··· THE DATA

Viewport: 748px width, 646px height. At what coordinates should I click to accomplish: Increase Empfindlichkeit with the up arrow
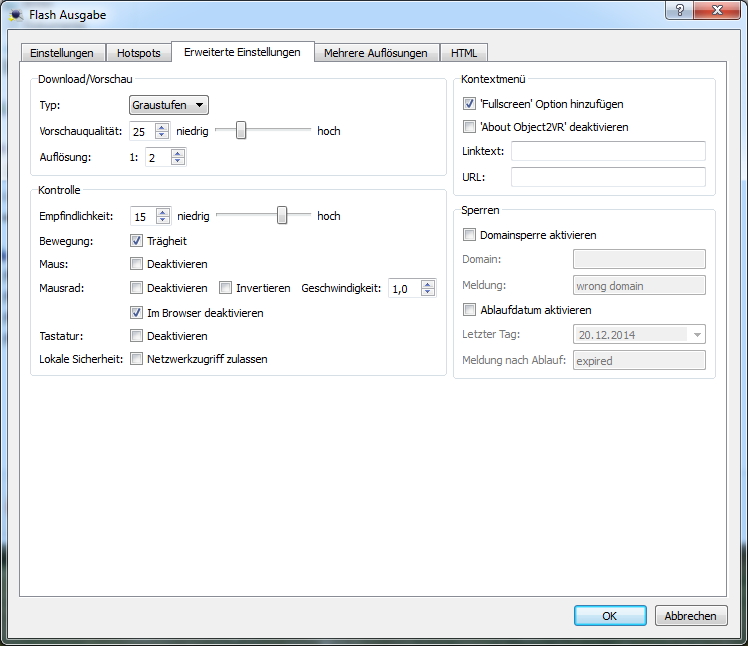coord(163,211)
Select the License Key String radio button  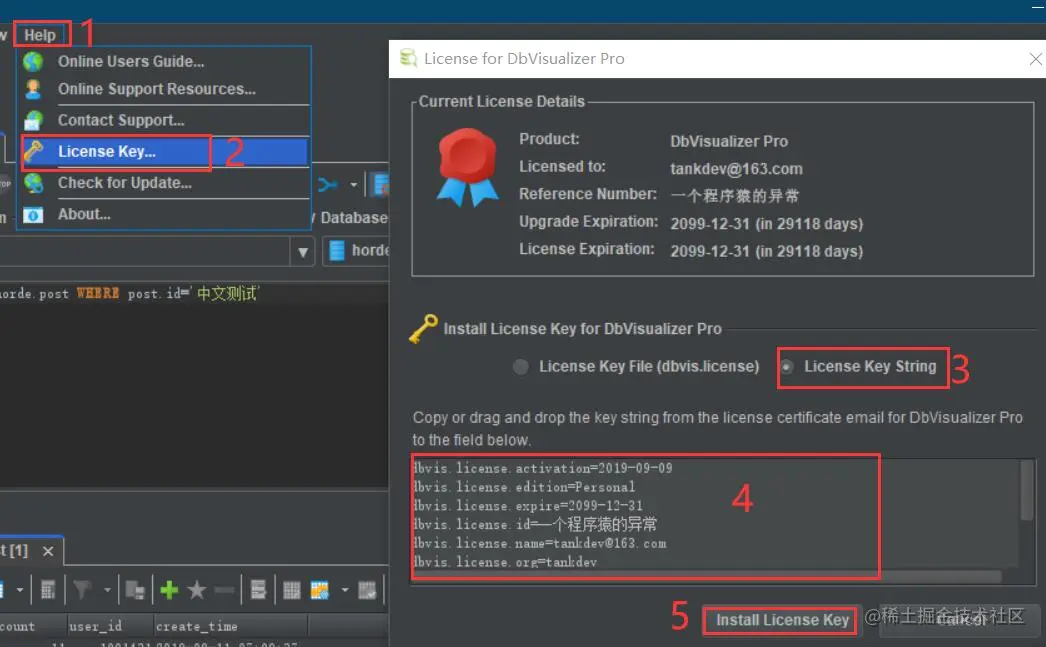click(x=788, y=367)
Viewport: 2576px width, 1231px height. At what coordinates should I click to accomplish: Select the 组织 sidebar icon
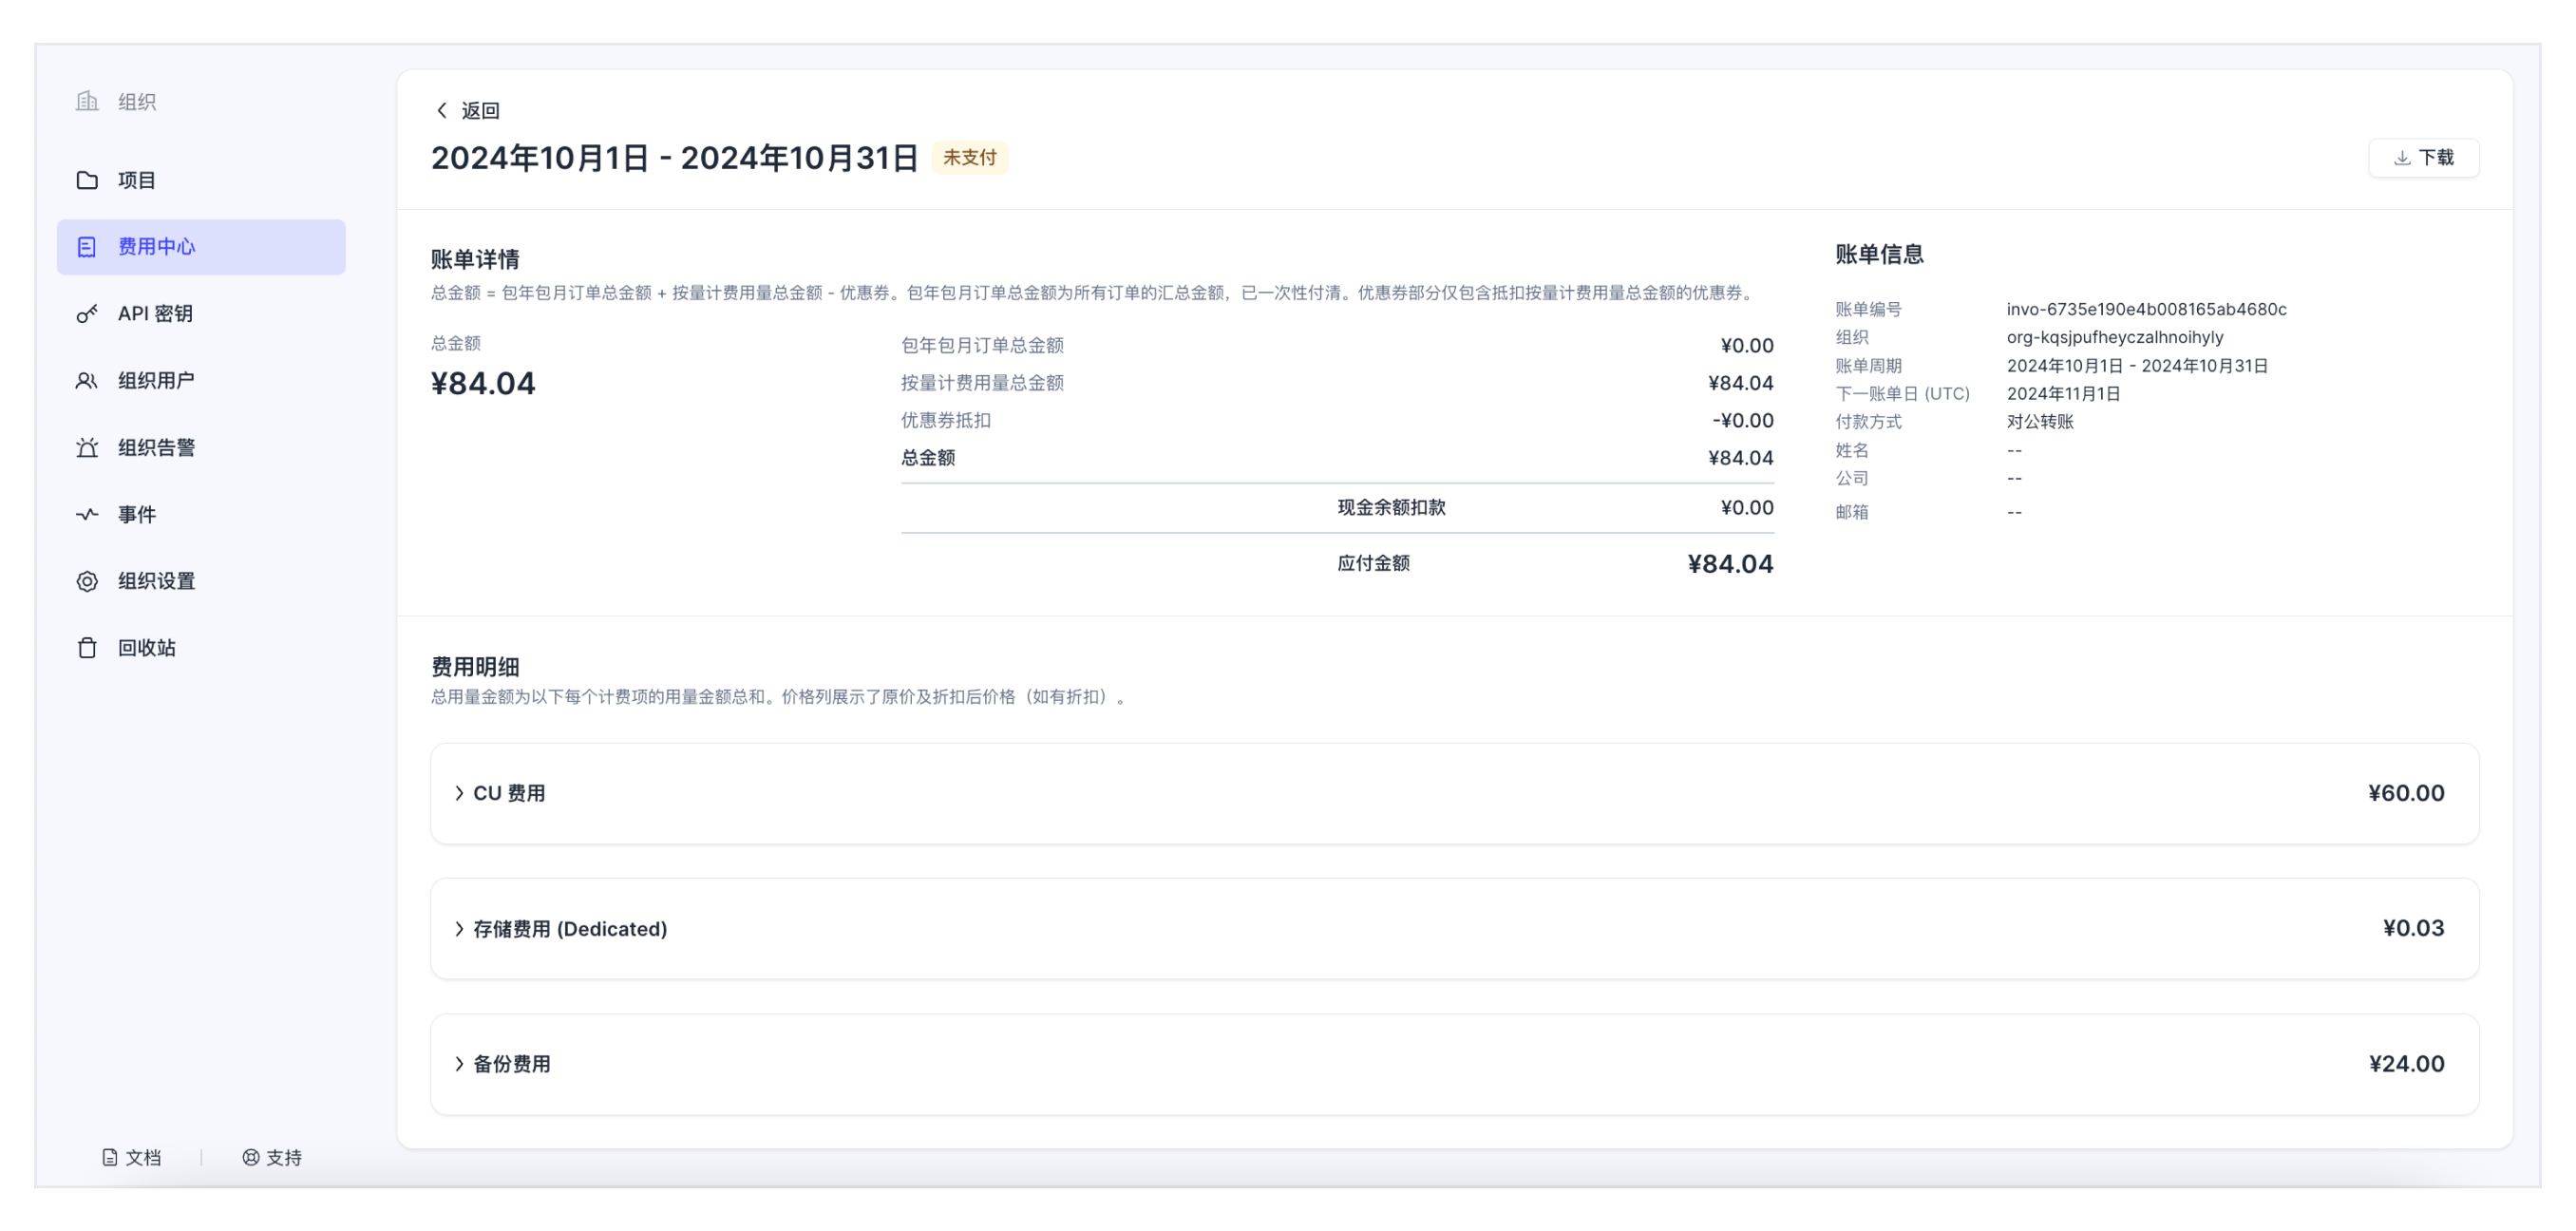click(87, 100)
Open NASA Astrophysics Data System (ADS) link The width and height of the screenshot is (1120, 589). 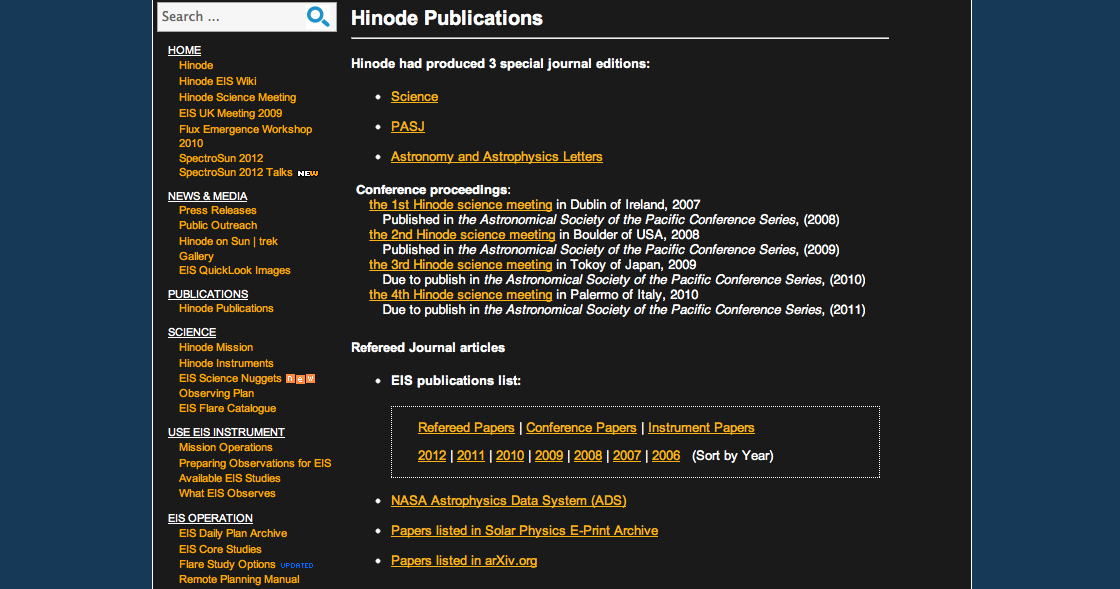click(508, 500)

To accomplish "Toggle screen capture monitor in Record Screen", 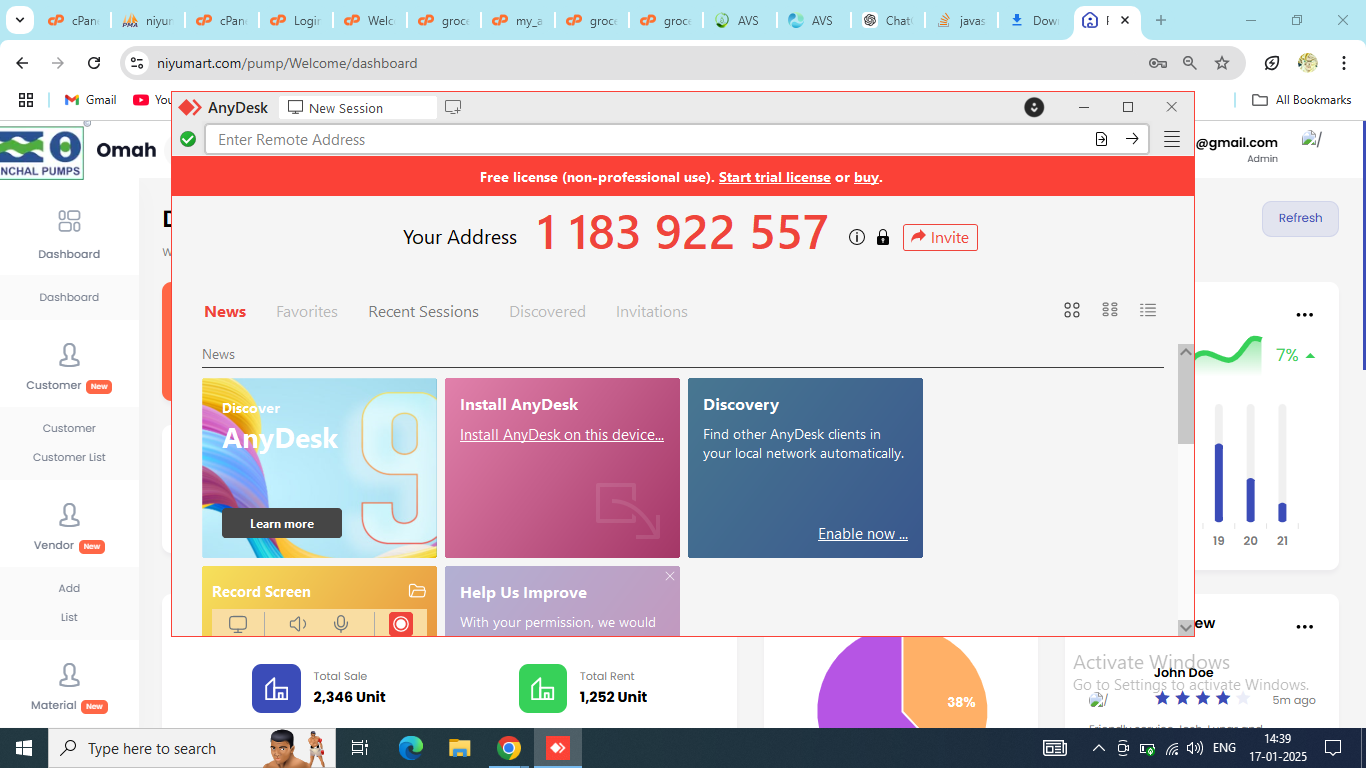I will tap(238, 624).
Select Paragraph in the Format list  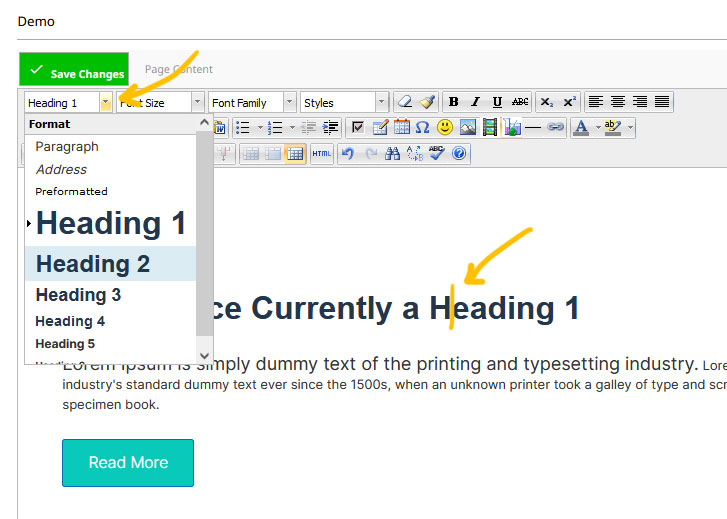[67, 146]
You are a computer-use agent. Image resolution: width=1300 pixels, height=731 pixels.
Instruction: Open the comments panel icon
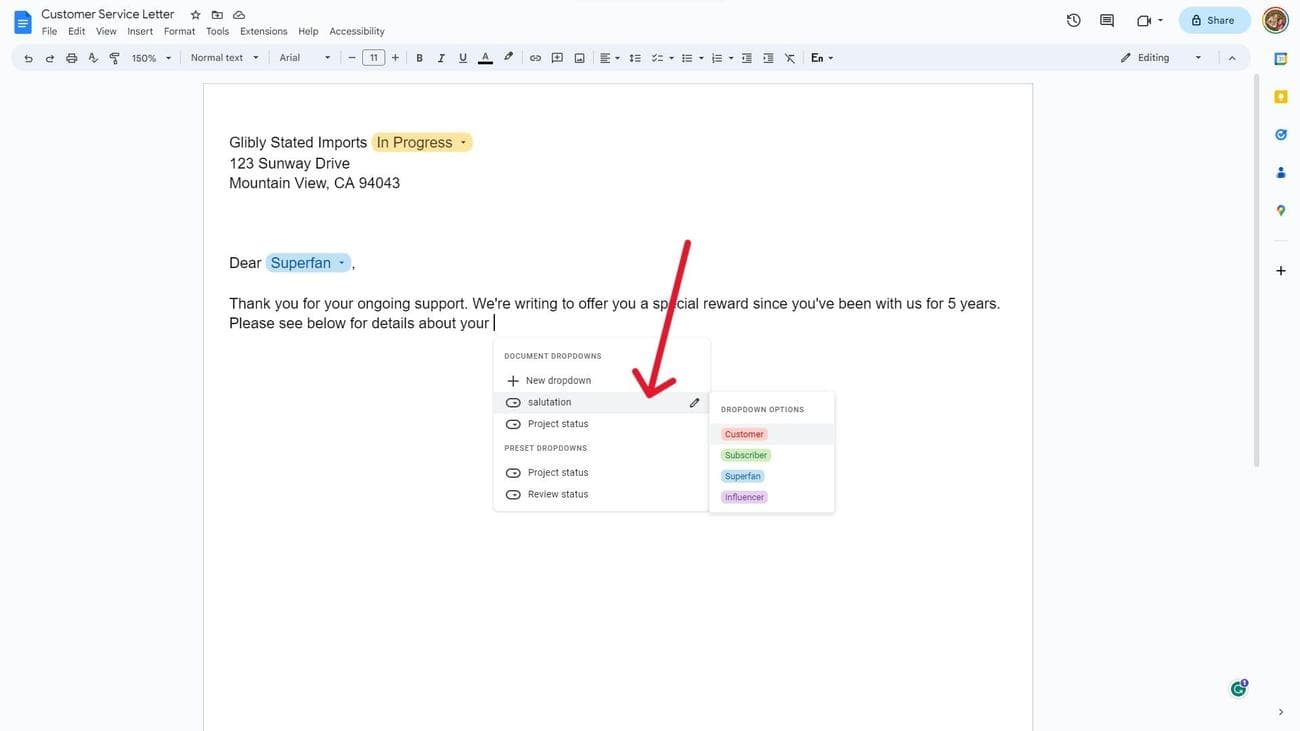pos(1107,20)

······

(WHAT YOU SHOULD DO)
Can you output the items word for word, beginning at the line containing "You are a computer-use" and stopping after the final item, leaving out the pictures?

(WRITTEN RESPONSE)
You are a computer-use agent. Image resolution: width=1300 pixels, height=731 pixels.
Instruction: Open the comments panel icon
pos(1107,20)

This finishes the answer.